Jean-Jacques Kupiec, Et si le vivant était anarchique ?, Grande Conférence des Archives H. Poincaré

Le cycle des Grandes Conférences des Archives Henri Poincaré est conçu comme un espace de rencontre entre chercheurs et grand public. Il couvre de nombreux champs disciplinaires : philosophie, épistémologie, éthique, histoire des sciences et des techniques, histoire des institutions, sociologie des sciences et des organisations, etc. Jean-Jacques Kupiec (Systems Biology Group Lab / Biologie des Systèmes, l’Université La Sapienza, Rome) « Et si le vivant était anarchique ? » 18 novembre 2020 Résumé Le déterminisme a toujours dominé en biologie. Avec la génétique et la biologie moléculaire, le vivant a été conçu comme la réalisation d’un ordre codé dans le génome, toute l’activité cellulaire étant supposée dirigée par le programme génétique. Cette vision doit être remise en cause. D’une part, la génétique oscille depuis ses origines entre une version forte (un gène détermine un caractère d’un être vivant) et une version faible, de nos jours appelée « épigénétique » (le déterminisme du gène est tempéré par d’autres facteurs dont l’environnement).
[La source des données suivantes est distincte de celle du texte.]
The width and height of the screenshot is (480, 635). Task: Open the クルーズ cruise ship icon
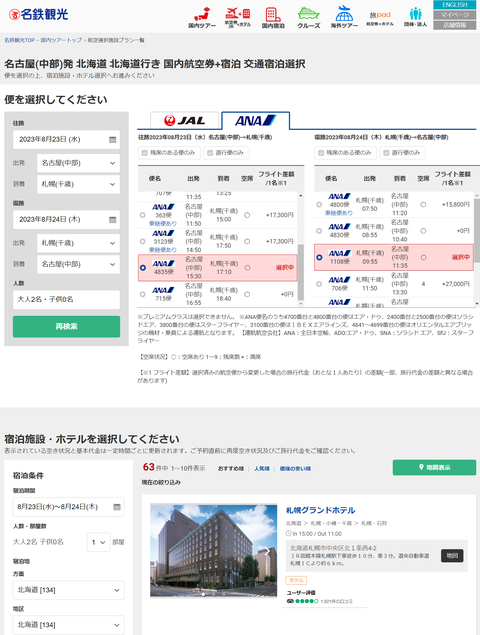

Les biologistes sont pris entre ces deux versions de la génétique, dont la coexistence a pour effet de la transformer en une idéologie infaillible. D’autre part, on a trouvé du désordre partout où l’ordre (le programme) était censé régner dans le vivant, y compris dans le fonctionnement des gènes. Il est temps d’accepter la part anarchique du vivant, c’est-à-dire la variation aléatoire qui en est la propriété première et d’en tirer les conséquences. Il n’existe aucun ordre biologique intrinsèque qui déterminerait la vie. Les êtres vivants ne sont pas des sociétés centralisées de cellules obéissant aux ordres du génome ou de l’environnement, mais des communautés de cellules anarchistes actrices de leur destin, grâce au hasard qu’elles utilisent à leur profit.